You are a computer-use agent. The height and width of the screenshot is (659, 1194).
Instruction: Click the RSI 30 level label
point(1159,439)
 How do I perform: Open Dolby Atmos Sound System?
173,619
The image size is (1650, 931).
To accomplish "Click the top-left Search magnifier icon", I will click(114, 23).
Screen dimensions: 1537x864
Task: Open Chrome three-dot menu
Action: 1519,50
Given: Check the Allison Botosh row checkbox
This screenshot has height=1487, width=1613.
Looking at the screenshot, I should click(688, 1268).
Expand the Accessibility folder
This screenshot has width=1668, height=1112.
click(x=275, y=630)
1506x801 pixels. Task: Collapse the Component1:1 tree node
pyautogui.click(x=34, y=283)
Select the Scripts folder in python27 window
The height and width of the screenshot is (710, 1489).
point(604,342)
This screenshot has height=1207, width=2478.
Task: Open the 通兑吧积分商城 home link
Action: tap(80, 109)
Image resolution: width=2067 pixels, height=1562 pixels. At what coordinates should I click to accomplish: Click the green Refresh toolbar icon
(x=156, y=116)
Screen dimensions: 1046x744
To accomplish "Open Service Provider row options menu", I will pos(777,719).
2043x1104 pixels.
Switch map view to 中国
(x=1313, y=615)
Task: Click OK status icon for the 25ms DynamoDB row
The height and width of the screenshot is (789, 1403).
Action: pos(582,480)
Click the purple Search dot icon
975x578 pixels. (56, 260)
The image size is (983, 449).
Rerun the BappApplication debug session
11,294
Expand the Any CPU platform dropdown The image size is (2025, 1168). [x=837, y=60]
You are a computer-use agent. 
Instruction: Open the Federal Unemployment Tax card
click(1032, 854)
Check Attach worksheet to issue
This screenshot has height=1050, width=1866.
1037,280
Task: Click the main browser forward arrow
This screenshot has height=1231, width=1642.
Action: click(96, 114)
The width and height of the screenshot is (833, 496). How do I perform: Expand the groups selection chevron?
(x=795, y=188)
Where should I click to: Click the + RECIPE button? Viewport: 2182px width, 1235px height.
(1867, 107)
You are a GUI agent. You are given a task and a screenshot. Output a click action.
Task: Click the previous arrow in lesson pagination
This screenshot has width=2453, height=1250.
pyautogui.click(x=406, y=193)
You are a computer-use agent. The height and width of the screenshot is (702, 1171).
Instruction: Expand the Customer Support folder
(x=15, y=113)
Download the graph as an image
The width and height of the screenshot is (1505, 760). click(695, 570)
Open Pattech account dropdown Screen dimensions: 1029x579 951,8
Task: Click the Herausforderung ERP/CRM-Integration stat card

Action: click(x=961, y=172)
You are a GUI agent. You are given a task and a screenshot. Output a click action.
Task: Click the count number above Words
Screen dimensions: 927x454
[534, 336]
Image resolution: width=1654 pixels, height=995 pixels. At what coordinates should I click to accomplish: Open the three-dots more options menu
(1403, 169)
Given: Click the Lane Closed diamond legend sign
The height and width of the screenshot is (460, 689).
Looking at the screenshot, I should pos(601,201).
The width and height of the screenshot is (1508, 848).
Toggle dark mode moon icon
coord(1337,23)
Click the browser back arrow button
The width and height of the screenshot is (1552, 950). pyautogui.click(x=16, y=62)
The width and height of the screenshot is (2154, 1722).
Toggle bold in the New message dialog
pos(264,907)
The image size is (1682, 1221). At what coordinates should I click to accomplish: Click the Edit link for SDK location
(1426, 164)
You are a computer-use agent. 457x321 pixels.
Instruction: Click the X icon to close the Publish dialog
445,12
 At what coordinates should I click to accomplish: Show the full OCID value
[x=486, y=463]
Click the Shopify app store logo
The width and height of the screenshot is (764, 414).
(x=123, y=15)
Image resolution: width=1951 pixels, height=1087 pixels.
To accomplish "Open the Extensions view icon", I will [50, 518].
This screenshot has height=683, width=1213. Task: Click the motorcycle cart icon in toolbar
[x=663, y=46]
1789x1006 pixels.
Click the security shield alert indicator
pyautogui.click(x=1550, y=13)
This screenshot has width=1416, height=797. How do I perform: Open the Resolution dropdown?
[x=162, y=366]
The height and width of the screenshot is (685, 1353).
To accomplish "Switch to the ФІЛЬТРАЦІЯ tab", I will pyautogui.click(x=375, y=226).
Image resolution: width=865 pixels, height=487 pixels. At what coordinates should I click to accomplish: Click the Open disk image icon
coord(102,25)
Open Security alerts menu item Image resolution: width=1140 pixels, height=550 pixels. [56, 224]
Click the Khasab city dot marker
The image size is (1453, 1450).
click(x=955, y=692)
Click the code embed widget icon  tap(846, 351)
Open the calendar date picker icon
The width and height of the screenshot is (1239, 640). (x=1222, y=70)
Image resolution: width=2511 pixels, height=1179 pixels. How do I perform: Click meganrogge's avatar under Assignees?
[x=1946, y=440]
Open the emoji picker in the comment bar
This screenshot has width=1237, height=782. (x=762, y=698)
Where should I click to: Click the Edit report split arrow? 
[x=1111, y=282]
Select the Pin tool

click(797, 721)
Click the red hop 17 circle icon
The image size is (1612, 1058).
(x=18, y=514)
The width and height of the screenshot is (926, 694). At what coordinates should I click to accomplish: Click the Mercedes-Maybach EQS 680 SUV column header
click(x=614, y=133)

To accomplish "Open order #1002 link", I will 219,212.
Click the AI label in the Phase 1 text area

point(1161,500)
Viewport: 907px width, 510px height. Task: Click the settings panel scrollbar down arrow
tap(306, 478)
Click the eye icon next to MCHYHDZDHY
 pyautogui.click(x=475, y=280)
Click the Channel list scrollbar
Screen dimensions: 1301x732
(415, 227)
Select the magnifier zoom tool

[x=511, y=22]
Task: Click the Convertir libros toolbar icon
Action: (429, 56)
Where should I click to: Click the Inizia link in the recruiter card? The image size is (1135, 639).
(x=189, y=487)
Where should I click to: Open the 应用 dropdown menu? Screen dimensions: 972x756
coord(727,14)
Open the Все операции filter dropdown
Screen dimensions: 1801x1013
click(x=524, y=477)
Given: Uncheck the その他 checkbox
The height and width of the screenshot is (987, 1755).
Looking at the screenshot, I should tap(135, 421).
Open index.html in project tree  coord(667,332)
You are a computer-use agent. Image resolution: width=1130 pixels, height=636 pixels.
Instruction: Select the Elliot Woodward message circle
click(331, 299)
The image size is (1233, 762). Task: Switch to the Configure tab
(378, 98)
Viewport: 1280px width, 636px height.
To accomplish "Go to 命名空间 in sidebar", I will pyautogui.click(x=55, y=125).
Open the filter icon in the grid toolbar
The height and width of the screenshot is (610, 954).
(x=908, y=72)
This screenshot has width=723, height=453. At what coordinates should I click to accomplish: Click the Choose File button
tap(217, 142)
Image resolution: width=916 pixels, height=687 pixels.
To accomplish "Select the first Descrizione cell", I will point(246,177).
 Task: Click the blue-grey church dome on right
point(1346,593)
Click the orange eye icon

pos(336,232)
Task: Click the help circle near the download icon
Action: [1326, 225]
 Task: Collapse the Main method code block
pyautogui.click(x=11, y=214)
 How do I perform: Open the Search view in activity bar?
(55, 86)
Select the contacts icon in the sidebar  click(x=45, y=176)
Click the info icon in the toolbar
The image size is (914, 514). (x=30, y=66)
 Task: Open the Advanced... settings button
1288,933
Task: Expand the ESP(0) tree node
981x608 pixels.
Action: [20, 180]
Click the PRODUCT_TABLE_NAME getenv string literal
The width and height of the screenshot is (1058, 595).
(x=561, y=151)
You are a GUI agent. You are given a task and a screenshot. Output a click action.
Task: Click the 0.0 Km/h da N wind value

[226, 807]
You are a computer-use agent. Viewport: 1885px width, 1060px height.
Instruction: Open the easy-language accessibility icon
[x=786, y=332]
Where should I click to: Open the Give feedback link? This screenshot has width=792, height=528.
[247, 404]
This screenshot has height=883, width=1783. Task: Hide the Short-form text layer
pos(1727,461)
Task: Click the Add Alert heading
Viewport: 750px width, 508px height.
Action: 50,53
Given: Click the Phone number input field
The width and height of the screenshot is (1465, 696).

* * * * * * *

=== What you need to do ===
Go line by line through the material above and return each one that includes "checkbox".

=== Solution to the problem ===
Given: Check the Allison Botosh row checkbox
Given: Uncheck the その他 checkbox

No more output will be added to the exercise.